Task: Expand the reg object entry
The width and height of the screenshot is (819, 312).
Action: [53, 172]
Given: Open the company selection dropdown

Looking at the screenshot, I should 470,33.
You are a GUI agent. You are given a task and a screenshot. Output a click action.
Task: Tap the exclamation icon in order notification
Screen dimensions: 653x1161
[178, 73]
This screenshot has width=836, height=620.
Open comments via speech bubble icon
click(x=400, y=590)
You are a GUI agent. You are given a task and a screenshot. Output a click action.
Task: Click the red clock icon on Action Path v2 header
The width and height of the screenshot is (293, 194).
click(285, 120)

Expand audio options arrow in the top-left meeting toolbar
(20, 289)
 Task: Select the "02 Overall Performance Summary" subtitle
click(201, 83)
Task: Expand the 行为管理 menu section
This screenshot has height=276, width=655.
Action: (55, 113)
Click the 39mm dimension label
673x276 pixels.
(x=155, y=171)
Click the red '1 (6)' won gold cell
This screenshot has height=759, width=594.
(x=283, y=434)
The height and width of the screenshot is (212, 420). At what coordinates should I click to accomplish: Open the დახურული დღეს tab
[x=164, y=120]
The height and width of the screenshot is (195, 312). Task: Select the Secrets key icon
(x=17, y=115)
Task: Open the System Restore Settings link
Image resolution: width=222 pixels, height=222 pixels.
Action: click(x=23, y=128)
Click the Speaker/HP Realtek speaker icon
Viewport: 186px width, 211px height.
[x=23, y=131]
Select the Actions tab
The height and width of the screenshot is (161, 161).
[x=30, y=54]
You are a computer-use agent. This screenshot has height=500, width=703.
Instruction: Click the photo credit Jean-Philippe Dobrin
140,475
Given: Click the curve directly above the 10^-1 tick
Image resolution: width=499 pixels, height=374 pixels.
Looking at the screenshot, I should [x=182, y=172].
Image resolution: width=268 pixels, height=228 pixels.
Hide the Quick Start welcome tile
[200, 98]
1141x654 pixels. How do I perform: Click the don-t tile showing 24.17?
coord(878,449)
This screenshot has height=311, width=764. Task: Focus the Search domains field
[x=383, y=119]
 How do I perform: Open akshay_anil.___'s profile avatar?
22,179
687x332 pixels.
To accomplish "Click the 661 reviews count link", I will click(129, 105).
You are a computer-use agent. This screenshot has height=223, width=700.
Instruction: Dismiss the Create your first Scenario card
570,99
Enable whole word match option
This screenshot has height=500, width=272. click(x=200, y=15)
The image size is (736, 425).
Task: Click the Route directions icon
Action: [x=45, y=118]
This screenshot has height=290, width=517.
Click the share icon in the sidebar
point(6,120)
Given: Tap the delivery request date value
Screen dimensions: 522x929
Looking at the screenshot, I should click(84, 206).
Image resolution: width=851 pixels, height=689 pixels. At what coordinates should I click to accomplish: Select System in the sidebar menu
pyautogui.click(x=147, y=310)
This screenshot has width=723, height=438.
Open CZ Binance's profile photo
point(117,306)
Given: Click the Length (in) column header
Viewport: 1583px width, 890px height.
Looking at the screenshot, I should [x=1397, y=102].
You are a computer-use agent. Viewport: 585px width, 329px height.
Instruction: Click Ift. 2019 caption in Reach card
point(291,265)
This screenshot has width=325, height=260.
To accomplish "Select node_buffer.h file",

........

WORK INSTRUCTIONS: The expected answer is the complete material, restated exactly.

TASK RESULT:
Task: Expand the reg object entry
The width and height of the screenshot is (819, 312).
Action: [53, 172]
Given: Open the company selection dropdown

Looking at the screenshot, I should 470,33.
You are a GUI agent. You are given a task and a screenshot. Output a click action.
Task: Tap the exclamation icon in order notification
Screen dimensions: 653x1161
[178, 73]
This screenshot has width=836, height=620.
Open comments via speech bubble icon
click(x=400, y=590)
You are a GUI agent. You are given a task and a screenshot. Output a click action.
Task: Click the red clock icon on Action Path v2 header
The width and height of the screenshot is (293, 194).
click(285, 120)

Expand audio options arrow in the top-left meeting toolbar
(20, 289)
 Task: Select the "02 Overall Performance Summary" subtitle
click(201, 83)
Task: Expand the 行为管理 menu section
This screenshot has height=276, width=655.
Action: (55, 113)
Click the 39mm dimension label
673x276 pixels.
(x=155, y=171)
Click the red '1 (6)' won gold cell
This screenshot has height=759, width=594.
(x=283, y=434)
The height and width of the screenshot is (212, 420). At what coordinates should I click to accomplish: Open the დახურული დღეს tab
[x=164, y=120]
The height and width of the screenshot is (195, 312). Task: Select the Secrets key icon
(x=17, y=115)
Task: Open the System Restore Settings link
Image resolution: width=222 pixels, height=222 pixels.
Action: click(x=23, y=128)
Click the Speaker/HP Realtek speaker icon
Viewport: 186px width, 211px height.
[x=23, y=131]
Select the Actions tab
The height and width of the screenshot is (161, 161).
[x=30, y=54]
You are a computer-use agent. This screenshot has height=500, width=703.
Instruction: Click the photo credit Jean-Philippe Dobrin
140,475
Given: Click the curve directly above the 10^-1 tick
Image resolution: width=499 pixels, height=374 pixels.
Looking at the screenshot, I should [x=182, y=172].
Image resolution: width=268 pixels, height=228 pixels.
Hide the Quick Start welcome tile
[200, 98]
1141x654 pixels. How do I perform: Click the don-t tile showing 24.17?
coord(878,449)
This screenshot has height=311, width=764. Task: Focus the Search domains field
[x=383, y=119]
 How do I perform: Open akshay_anil.___'s profile avatar?
22,179
687x332 pixels.
To accomplish "Click the 661 reviews count link", I will click(129, 105).
You are a computer-use agent. This screenshot has height=223, width=700.
Instruction: Dismiss the Create your first Scenario card
570,99
Enable whole word match option
This screenshot has height=500, width=272. click(x=200, y=15)
The image size is (736, 425).
Task: Click the Route directions icon
Action: [x=45, y=118]
This screenshot has height=290, width=517.
Click the share icon in the sidebar
point(6,120)
Given: Tap the delivery request date value
Screen dimensions: 522x929
Looking at the screenshot, I should click(84, 206).
Image resolution: width=851 pixels, height=689 pixels. At what coordinates should I click to accomplish: Select System in the sidebar menu
pyautogui.click(x=147, y=310)
This screenshot has width=723, height=438.
Open CZ Binance's profile photo
point(117,306)
Given: Click the Length (in) column header
Viewport: 1583px width, 890px height.
Looking at the screenshot, I should [x=1397, y=102].
You are a computer-use agent. Viewport: 585px width, 329px height.
Instruction: Click Ift. 2019 caption in Reach card
point(291,265)
This screenshot has width=325, height=260.
To accomplish "Select node_buffer.h file",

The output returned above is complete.